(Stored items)

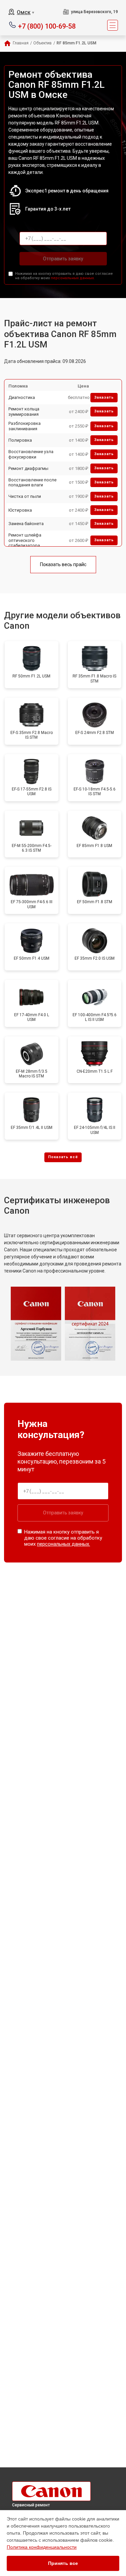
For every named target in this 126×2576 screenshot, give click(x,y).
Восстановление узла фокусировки (30, 454)
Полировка (20, 440)
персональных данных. (73, 278)
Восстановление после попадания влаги (32, 482)
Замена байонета (26, 523)
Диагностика (21, 397)
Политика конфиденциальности (42, 2547)
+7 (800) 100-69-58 (47, 25)
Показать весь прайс (63, 564)
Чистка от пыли (24, 496)
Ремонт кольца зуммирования (23, 411)
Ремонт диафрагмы (28, 468)
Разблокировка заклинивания (24, 426)
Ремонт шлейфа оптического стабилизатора (24, 540)
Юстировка (20, 510)
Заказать (104, 397)
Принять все (63, 2563)
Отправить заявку (63, 258)
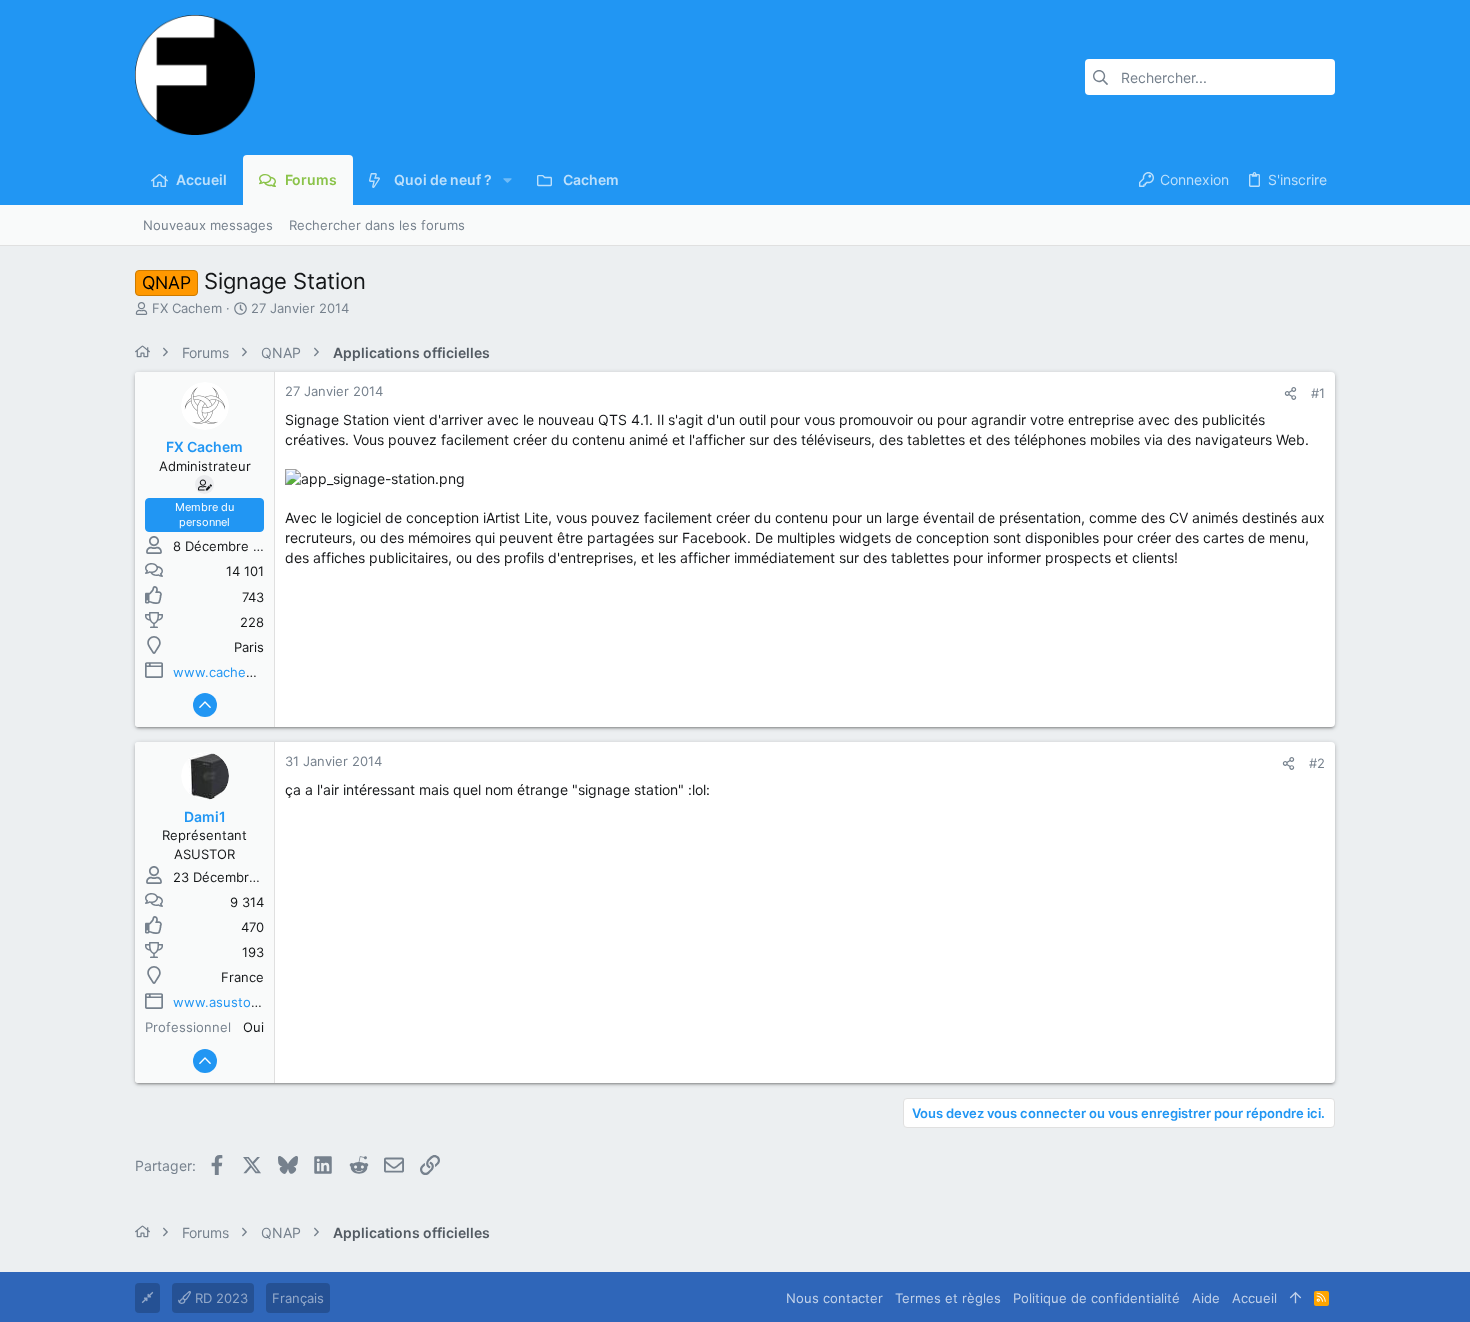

What you need to do> For this exercise, please reproduce the records above exactly and drop the images.

Your solution>
For every named target in this 126×2576 screenshot, give click(x,y).
Восстановление узла фокусировки (30, 454)
Полировка (20, 440)
персональных данных. (73, 278)
Восстановление после попадания влаги (32, 482)
Замена байонета (26, 523)
Диагностика (21, 397)
Политика конфиденциальности (42, 2547)
+7 (800) 100-69-58 (47, 25)
Показать весь прайс (63, 564)
Чистка от пыли (24, 496)
Ремонт кольца зуммирования (23, 411)
Ремонт диафрагмы (28, 468)
Разблокировка заклинивания (24, 426)
Ремонт шлейфа оптического стабилизатора (24, 540)
Юстировка (20, 510)
Заказать (104, 397)
Принять все (63, 2563)
Отправить заявку (63, 258)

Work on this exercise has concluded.